Input for this task: Begin

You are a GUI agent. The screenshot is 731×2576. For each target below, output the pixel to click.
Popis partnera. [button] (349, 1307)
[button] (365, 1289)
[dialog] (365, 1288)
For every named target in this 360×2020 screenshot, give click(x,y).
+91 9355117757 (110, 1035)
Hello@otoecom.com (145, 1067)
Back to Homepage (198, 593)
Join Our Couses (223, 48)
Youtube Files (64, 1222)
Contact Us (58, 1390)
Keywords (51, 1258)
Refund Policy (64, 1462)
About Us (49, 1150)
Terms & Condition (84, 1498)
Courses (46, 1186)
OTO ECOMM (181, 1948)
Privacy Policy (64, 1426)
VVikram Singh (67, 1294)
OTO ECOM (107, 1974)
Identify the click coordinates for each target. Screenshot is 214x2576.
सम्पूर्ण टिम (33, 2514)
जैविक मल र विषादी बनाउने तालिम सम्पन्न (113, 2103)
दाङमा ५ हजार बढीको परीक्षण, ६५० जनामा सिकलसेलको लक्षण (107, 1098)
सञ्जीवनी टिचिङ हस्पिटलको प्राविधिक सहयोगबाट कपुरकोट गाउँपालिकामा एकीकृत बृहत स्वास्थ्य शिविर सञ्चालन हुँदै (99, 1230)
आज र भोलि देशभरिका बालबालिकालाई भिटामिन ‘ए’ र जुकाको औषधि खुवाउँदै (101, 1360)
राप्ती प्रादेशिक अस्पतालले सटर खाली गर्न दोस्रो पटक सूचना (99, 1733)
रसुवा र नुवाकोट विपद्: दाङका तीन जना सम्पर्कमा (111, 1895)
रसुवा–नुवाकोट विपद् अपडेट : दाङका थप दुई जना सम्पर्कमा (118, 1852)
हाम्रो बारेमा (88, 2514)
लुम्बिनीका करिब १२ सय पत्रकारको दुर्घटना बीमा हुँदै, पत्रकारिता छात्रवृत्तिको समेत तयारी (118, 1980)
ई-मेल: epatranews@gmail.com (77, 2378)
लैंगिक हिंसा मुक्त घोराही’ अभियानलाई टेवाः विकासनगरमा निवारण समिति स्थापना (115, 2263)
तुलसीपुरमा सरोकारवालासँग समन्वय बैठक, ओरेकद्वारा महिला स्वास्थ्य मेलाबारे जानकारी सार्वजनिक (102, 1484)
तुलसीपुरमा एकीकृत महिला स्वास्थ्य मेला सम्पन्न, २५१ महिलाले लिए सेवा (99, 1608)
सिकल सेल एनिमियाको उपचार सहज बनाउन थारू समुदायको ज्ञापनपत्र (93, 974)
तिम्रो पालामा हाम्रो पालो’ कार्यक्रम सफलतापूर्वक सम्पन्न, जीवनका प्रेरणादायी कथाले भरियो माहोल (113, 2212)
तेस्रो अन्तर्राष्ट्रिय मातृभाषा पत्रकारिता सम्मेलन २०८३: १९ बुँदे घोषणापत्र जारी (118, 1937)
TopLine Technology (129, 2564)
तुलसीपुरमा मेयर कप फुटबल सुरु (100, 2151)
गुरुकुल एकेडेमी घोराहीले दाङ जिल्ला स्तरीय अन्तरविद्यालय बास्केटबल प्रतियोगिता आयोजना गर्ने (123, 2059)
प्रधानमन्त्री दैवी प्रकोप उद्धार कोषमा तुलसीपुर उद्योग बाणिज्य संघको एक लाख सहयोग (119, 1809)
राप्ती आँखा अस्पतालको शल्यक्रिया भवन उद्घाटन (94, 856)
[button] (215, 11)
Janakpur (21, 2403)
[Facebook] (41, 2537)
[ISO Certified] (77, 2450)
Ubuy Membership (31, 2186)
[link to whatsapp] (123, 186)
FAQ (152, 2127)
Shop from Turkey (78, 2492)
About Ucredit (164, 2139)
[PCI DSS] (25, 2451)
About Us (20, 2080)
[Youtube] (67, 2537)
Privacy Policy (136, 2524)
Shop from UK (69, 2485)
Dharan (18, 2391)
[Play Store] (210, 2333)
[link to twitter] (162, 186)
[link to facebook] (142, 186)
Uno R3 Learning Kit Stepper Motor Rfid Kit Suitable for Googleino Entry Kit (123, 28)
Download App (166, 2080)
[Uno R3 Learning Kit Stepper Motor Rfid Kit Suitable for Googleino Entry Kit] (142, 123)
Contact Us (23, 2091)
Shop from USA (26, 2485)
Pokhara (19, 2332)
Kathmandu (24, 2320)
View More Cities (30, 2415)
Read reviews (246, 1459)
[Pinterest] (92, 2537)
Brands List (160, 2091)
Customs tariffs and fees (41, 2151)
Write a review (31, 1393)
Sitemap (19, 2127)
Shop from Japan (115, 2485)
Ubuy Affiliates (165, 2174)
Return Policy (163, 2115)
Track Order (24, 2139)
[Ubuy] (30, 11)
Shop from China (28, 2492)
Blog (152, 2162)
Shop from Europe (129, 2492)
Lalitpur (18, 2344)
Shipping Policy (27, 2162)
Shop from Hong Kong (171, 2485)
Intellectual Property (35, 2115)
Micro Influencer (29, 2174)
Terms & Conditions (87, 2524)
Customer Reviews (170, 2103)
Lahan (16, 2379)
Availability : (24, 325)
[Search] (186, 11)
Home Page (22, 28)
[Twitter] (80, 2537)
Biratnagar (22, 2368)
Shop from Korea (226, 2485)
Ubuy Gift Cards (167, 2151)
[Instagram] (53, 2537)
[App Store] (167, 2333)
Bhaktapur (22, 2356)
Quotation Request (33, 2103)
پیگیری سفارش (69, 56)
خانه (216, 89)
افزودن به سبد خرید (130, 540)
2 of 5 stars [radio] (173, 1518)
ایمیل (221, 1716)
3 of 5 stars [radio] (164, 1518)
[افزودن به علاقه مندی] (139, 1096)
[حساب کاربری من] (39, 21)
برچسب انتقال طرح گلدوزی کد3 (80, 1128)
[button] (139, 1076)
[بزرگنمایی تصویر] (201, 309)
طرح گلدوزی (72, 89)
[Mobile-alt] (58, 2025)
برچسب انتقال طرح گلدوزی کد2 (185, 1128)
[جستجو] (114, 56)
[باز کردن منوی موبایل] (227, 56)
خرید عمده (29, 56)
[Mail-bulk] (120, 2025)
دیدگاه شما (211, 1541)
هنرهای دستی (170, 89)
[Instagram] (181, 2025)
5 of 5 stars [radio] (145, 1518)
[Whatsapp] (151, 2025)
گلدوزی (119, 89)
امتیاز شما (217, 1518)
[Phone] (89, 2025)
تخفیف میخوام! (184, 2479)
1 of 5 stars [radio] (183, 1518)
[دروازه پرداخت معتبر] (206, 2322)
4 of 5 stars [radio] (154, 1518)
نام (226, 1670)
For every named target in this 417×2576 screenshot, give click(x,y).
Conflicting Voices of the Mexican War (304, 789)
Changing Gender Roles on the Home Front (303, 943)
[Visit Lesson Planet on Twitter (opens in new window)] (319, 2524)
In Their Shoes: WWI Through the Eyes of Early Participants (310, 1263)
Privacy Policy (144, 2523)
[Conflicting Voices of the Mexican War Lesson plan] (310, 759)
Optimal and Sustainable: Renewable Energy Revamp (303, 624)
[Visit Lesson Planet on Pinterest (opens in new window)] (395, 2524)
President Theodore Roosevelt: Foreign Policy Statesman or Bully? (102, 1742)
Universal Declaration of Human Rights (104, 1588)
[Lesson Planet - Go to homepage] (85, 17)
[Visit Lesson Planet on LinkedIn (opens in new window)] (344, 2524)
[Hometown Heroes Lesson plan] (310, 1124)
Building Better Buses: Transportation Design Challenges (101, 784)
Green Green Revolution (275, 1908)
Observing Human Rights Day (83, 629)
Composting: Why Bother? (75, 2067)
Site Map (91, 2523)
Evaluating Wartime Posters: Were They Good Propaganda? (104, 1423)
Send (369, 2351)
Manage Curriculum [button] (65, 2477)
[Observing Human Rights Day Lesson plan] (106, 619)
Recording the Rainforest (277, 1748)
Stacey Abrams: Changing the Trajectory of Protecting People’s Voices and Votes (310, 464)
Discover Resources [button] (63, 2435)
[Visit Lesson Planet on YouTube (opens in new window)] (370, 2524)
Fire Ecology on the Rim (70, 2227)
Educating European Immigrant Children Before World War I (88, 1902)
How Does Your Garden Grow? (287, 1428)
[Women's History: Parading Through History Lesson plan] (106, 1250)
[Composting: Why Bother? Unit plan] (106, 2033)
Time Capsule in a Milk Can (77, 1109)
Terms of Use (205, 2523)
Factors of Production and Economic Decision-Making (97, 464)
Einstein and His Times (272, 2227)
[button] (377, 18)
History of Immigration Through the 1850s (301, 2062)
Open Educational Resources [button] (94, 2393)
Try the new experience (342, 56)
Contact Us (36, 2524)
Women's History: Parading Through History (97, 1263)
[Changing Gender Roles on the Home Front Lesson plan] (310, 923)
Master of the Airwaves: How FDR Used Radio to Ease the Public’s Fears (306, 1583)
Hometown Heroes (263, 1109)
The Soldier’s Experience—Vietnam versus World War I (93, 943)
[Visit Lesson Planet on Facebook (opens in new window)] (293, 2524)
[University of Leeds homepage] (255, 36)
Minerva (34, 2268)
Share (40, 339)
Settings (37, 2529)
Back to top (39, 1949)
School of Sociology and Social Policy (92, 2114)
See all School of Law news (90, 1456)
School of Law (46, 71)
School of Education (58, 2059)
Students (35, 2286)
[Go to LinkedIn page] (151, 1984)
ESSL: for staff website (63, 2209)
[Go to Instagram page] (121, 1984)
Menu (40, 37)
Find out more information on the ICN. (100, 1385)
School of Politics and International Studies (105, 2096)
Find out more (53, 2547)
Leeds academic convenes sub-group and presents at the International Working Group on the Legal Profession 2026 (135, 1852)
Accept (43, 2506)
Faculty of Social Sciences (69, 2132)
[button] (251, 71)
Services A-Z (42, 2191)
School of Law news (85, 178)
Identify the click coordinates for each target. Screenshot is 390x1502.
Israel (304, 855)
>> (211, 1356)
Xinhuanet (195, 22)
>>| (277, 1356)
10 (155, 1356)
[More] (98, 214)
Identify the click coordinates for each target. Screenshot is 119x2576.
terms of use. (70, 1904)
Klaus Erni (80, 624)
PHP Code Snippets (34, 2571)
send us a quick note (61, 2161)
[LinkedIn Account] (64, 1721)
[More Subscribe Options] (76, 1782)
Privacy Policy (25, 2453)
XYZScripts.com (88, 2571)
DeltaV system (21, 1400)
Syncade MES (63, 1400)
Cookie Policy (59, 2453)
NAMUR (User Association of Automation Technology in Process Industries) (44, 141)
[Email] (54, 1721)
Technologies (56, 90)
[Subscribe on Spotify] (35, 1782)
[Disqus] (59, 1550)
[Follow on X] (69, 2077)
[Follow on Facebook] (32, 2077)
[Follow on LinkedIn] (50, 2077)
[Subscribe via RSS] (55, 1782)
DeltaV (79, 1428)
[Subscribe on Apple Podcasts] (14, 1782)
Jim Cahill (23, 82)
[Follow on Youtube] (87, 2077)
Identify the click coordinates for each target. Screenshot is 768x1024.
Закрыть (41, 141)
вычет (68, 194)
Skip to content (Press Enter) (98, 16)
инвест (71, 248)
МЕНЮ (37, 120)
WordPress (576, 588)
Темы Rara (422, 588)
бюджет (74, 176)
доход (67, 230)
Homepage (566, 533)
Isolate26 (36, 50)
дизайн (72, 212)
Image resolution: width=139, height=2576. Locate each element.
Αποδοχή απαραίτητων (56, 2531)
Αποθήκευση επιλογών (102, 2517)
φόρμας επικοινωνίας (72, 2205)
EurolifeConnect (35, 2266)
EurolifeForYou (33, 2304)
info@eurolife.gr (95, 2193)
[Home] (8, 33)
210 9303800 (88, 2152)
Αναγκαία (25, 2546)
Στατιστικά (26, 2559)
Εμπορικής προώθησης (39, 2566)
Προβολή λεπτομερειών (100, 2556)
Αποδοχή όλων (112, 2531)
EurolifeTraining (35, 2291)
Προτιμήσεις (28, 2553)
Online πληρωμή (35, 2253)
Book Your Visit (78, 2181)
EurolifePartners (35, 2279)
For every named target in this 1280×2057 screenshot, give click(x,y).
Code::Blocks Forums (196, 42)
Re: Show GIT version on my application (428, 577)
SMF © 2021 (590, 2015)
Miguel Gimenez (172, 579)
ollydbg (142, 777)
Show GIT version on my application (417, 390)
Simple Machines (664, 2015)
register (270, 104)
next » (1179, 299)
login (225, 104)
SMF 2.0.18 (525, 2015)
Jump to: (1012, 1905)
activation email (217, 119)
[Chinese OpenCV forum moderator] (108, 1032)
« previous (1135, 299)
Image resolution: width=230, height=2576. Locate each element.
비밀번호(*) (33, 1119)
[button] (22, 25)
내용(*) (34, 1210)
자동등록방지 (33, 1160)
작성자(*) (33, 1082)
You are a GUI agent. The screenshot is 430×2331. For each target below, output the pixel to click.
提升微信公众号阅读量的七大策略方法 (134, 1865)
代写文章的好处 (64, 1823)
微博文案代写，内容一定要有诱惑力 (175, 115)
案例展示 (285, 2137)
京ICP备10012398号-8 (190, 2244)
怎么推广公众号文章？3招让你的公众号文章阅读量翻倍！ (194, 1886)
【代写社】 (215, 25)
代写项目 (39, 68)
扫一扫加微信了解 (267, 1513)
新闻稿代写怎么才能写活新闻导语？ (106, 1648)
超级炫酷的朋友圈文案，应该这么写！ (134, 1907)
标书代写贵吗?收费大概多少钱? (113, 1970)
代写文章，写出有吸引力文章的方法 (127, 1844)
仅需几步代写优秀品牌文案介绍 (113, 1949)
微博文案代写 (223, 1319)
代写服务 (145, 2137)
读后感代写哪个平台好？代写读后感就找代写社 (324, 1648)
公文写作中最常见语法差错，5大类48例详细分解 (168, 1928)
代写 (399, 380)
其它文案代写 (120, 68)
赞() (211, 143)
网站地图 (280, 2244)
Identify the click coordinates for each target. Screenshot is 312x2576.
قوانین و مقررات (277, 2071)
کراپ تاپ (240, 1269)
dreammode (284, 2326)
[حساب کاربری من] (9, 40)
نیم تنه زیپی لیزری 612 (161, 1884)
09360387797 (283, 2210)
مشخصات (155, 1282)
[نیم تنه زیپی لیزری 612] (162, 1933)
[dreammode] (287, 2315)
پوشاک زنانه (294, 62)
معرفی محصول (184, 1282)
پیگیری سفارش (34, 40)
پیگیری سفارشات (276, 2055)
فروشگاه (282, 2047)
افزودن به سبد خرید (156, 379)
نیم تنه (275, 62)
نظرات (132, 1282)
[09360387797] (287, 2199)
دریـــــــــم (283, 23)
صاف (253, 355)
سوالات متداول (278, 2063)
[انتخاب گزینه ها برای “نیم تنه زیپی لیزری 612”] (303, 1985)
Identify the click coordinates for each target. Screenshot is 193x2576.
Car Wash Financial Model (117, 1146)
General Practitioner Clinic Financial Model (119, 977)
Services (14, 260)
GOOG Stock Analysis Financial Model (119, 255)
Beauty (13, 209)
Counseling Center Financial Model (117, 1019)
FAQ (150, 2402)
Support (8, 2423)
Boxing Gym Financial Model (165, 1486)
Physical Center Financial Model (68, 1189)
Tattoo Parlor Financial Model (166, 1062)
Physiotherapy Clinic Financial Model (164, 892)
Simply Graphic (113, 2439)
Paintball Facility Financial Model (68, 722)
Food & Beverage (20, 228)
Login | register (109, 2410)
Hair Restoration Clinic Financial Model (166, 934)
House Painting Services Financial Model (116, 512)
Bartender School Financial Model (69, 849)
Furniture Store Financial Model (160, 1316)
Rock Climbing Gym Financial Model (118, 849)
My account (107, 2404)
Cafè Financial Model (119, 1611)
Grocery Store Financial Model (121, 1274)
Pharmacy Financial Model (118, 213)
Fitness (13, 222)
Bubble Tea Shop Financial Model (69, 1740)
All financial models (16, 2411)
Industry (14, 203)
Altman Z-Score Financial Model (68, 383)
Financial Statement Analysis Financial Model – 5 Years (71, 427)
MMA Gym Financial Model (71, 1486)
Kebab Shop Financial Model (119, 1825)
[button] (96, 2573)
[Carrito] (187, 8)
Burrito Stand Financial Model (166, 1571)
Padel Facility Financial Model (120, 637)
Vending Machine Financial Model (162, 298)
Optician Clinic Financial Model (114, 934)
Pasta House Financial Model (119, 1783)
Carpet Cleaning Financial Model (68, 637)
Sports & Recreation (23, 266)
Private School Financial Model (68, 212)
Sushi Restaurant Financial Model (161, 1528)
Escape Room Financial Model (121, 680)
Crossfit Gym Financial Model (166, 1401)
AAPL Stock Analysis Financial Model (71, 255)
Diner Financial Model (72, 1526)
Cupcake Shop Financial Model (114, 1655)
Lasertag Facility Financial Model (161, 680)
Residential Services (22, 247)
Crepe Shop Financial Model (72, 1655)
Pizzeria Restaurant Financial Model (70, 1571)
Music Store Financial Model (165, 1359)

Input for this task: End

§ **Work required**
Every line from the line containing "[Email] (54, 1721)" through the line containing "Book Your Visit (78, 2181)" in the records above must be retyped exactly. Leave out the rest.

§ **Response to this task**
[Email] (54, 1721)
Technologies (56, 90)
[Subscribe on Spotify] (35, 1782)
[Disqus] (59, 1550)
[Follow on X] (69, 2077)
[Follow on Facebook] (32, 2077)
[Follow on LinkedIn] (50, 2077)
[Subscribe via RSS] (55, 1782)
DeltaV (79, 1428)
[Subscribe on Apple Podcasts] (14, 1782)
Jim Cahill (23, 82)
[Follow on Youtube] (87, 2077)
Identify the click coordinates for each target. Screenshot is 768x1024.
Закрыть (41, 141)
вычет (68, 194)
Skip to content (Press Enter) (98, 16)
инвест (71, 248)
МЕНЮ (37, 120)
WordPress (576, 588)
Темы Rara (422, 588)
бюджет (74, 176)
доход (67, 230)
Homepage (566, 533)
Isolate26 (36, 50)
дизайн (72, 212)
Image resolution: width=139, height=2576. Locate each element.
Αποδοχή απαραίτητων (56, 2531)
Αποθήκευση επιλογών (102, 2517)
φόρμας επικοινωνίας (72, 2205)
EurolifeConnect (35, 2266)
EurolifeForYou (33, 2304)
info@eurolife.gr (95, 2193)
[Home] (8, 33)
210 9303800 (88, 2152)
Αναγκαία (25, 2546)
Στατιστικά (26, 2559)
Εμπορικής προώθησης (39, 2566)
Προβολή λεπτομερειών (100, 2556)
Αποδοχή όλων (112, 2531)
EurolifeTraining (35, 2291)
Προτιμήσεις (28, 2553)
Online πληρωμή (35, 2253)
Book Your Visit (78, 2181)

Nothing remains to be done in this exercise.